Tasks to complete:
1 – From the draft defence below, quote the part that opens with the words containing "5.Paragraph 5 &" and closes with "a Default Notice.".
2 – Answer these questions from the draft defence below:
(a) Which company is named as the creditor in the Agreement?
(b) In which month was the claim issued?
(c) What happened to the vehicle after it was repossessed?

Passage to read:
1. Paragraph 1 is accepted with regards to the Defendant entering in to an Agreement referred to in the Particulars of Claim ('the Agreement') with private and commercial finance Ltd (the creditor).It is denied and not accepted that the agreement was legally assigned to the claimant.

 

It is also brought to the courts attention that this claim was speculatively issued in July as to avoid the Statute of Limitations being applied and the particulars of claimed being served much later.

 

2. Paragraph 2 is denied and not accepted as a true figure of any alleged indebtedness as the original creditor was in breach of the agreement before any alleged assignment.

 

3.Paragraph 3 is accepted and admitted.

 

4.Paragraph 4 is denied and incorrect or truthful.It is admitted a deposit of £xxxxxxx was paid

 

5.Paragraph 5 & 6 is noted but the claimant did not serve a Default Notice to my place of residence.

 

6.Paragraph 7 is unknown having never received a Default Notice.

 

7.Paragraph 8 is denied .The vehicle was unlawfully repossessed and subsequently sold at auction, I can neither confirm nor deny if the letter was sent, as I was not residing at my original address/ property any longer as the original creditor was aware, and also having a care of address for me.

Notwithstanding the above as over a third of the payments had been paid the creditor unlawfully took action it was not legally allowed to take.

 

8.Paragraph 9 is denied and do not equate to the statements and DSAR in my possession.

Recorded information:
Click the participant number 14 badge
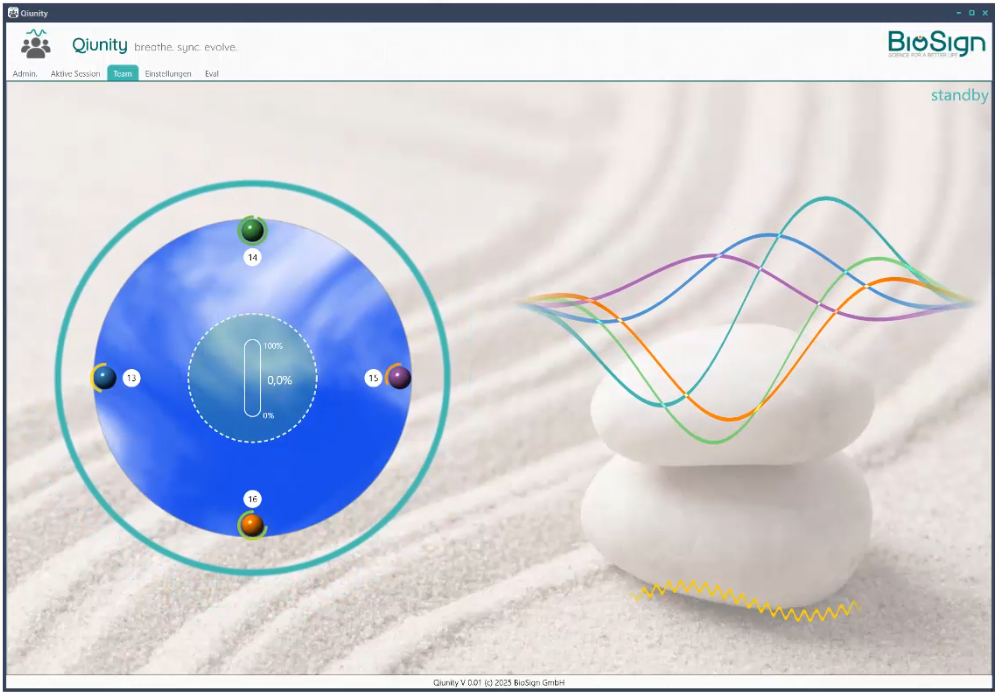pos(253,258)
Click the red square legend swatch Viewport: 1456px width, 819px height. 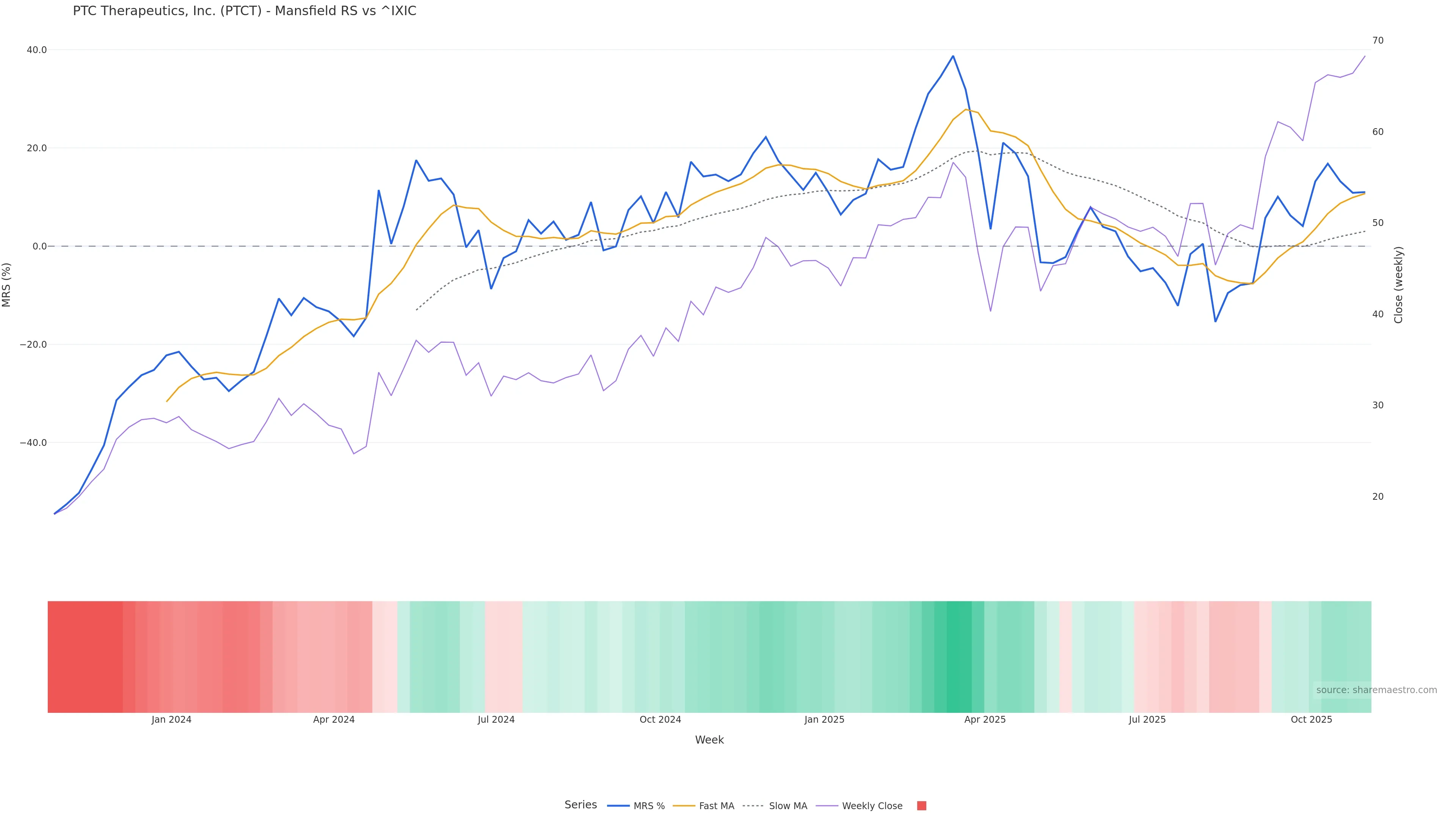tap(921, 806)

Solutions below:
1 –
5.Paragraph 5 & 6 is noted but the claimant did not serve a Default Notice to my place of residence.

 

6.Paragraph 7 is unknown having never received a Default Notice.

2 –
(a) Private and commercial finance Ltd.
(b) July.
(c) It was sold at auction.